Extract every one of the records below line by line, reproducing each line without any change.

************

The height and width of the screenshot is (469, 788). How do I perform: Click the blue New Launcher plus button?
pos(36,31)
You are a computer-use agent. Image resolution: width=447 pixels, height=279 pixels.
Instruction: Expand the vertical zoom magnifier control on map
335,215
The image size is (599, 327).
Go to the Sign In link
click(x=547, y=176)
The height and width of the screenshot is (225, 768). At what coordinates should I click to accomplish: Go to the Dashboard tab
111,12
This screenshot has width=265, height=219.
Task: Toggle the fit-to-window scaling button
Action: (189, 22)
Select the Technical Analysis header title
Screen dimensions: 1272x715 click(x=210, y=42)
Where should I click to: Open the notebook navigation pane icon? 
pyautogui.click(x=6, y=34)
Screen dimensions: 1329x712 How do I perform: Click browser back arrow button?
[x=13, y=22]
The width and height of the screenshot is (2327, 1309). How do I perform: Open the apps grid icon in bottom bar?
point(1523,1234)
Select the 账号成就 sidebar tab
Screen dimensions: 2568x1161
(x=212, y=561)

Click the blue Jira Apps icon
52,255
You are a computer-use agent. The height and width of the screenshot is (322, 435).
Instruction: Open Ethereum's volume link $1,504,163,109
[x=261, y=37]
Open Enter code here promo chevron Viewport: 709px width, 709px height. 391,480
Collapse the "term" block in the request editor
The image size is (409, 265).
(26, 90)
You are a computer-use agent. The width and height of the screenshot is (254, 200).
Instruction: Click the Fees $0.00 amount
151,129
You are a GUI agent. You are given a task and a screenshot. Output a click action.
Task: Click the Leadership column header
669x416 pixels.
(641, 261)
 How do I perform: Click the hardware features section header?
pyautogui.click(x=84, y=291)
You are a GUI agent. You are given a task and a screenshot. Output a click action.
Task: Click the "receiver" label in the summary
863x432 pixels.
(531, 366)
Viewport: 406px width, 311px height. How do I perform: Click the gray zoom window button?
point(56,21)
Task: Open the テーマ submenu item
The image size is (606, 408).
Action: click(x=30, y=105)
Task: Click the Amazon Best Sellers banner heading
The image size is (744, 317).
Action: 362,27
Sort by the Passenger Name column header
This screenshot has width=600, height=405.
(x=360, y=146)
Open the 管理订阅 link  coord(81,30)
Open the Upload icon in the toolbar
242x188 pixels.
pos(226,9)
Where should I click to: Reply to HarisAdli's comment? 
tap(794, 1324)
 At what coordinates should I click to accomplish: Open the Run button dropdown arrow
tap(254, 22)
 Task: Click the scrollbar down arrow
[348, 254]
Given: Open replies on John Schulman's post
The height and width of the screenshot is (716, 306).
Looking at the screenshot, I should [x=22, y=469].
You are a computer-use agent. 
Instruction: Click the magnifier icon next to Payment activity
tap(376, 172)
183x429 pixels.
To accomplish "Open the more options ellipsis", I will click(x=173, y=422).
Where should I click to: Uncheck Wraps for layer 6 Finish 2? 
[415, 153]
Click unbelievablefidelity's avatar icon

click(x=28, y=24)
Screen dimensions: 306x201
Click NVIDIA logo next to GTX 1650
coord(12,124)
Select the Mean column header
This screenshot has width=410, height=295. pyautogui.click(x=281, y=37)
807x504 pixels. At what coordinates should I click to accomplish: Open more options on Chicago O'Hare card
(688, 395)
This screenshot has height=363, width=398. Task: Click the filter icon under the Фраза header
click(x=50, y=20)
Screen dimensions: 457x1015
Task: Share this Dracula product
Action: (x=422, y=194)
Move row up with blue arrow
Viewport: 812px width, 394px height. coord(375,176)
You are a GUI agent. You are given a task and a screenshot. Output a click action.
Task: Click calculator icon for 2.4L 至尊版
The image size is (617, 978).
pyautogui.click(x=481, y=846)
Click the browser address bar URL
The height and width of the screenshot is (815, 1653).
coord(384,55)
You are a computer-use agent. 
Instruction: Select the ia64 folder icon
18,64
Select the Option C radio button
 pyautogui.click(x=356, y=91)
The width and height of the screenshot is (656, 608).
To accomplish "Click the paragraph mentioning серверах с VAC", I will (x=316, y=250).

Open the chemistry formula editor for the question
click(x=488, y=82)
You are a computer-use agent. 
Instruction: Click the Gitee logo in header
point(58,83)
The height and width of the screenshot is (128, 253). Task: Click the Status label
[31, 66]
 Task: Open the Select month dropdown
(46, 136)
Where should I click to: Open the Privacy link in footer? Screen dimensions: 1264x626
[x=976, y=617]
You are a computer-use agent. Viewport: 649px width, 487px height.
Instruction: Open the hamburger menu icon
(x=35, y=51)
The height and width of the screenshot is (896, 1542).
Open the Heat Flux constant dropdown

************

Expected answer
The height and width of the screenshot is (469, 788). How do I perform: Click the blue New Launcher plus button?
pos(36,31)
You are a computer-use agent. Image resolution: width=447 pixels, height=279 pixels.
Instruction: Expand the vertical zoom magnifier control on map
335,215
The image size is (599, 327).
Go to the Sign In link
click(x=547, y=176)
The height and width of the screenshot is (225, 768). At what coordinates should I click to accomplish: Go to the Dashboard tab
111,12
This screenshot has width=265, height=219.
Task: Toggle the fit-to-window scaling button
Action: (189, 22)
Select the Technical Analysis header title
Screen dimensions: 1272x715 click(x=210, y=42)
Where should I click to: Open the notebook navigation pane icon? 
pyautogui.click(x=6, y=34)
Screen dimensions: 1329x712 How do I perform: Click browser back arrow button?
[x=13, y=22]
The width and height of the screenshot is (2327, 1309). How do I perform: Open the apps grid icon in bottom bar?
point(1523,1234)
Select the 账号成就 sidebar tab
Screen dimensions: 2568x1161
(x=212, y=561)

Click the blue Jira Apps icon
52,255
You are a computer-use agent. The height and width of the screenshot is (322, 435).
Instruction: Open Ethereum's volume link $1,504,163,109
[x=261, y=37]
Open Enter code here promo chevron Viewport: 709px width, 709px height. 391,480
Collapse the "term" block in the request editor
The image size is (409, 265).
(26, 90)
You are a computer-use agent. The width and height of the screenshot is (254, 200).
Instruction: Click the Fees $0.00 amount
151,129
You are a GUI agent. You are given a task and a screenshot. Output a click action.
Task: Click the Leadership column header
669x416 pixels.
(641, 261)
 How do I perform: Click the hardware features section header?
pyautogui.click(x=84, y=291)
You are a GUI agent. You are given a task and a screenshot. Output a click action.
Task: Click the "receiver" label in the summary
863x432 pixels.
(531, 366)
Viewport: 406px width, 311px height. How do I perform: Click the gray zoom window button?
point(56,21)
Task: Open the テーマ submenu item
The image size is (606, 408).
Action: click(x=30, y=105)
Task: Click the Amazon Best Sellers banner heading
The image size is (744, 317).
Action: 362,27
Sort by the Passenger Name column header
This screenshot has width=600, height=405.
(x=360, y=146)
Open the 管理订阅 link  coord(81,30)
Open the Upload icon in the toolbar
242x188 pixels.
pos(226,9)
Where should I click to: Reply to HarisAdli's comment? 
tap(794, 1324)
 At what coordinates should I click to accomplish: Open the Run button dropdown arrow
tap(254, 22)
 Task: Click the scrollbar down arrow
[348, 254]
Given: Open replies on John Schulman's post
The height and width of the screenshot is (716, 306).
Looking at the screenshot, I should [x=22, y=469].
You are a computer-use agent. 
Instruction: Click the magnifier icon next to Payment activity
tap(376, 172)
183x429 pixels.
To accomplish "Open the more options ellipsis", I will click(x=173, y=422).
Where should I click to: Uncheck Wraps for layer 6 Finish 2? 
[415, 153]
Click unbelievablefidelity's avatar icon

click(x=28, y=24)
Screen dimensions: 306x201
Click NVIDIA logo next to GTX 1650
coord(12,124)
Select the Mean column header
This screenshot has width=410, height=295. pyautogui.click(x=281, y=37)
807x504 pixels. At what coordinates should I click to accomplish: Open more options on Chicago O'Hare card
(688, 395)
This screenshot has height=363, width=398. Task: Click the filter icon under the Фраза header
click(x=50, y=20)
Screen dimensions: 457x1015
Task: Share this Dracula product
Action: (x=422, y=194)
Move row up with blue arrow
Viewport: 812px width, 394px height. coord(375,176)
You are a GUI agent. You are given a task and a screenshot. Output a click action.
Task: Click calculator icon for 2.4L 至尊版
The image size is (617, 978).
pyautogui.click(x=481, y=846)
Click the browser address bar URL
The height and width of the screenshot is (815, 1653).
coord(384,55)
You are a computer-use agent. 
Instruction: Select the ia64 folder icon
18,64
Select the Option C radio button
 pyautogui.click(x=356, y=91)
The width and height of the screenshot is (656, 608).
To accomplish "Click the paragraph mentioning серверах с VAC", I will (x=316, y=250).

Open the chemistry formula editor for the question
click(x=488, y=82)
You are a computer-use agent. 
Instruction: Click the Gitee logo in header
point(58,83)
The height and width of the screenshot is (128, 253). Task: Click the Status label
[31, 66]
 Task: Open the Select month dropdown
(46, 136)
Where should I click to: Open the Privacy link in footer? Screen dimensions: 1264x626
[x=976, y=617]
You are a computer-use agent. Viewport: 649px width, 487px height.
Instruction: Open the hamburger menu icon
(x=35, y=51)
The height and width of the screenshot is (896, 1542).
Open the Heat Flux constant dropdown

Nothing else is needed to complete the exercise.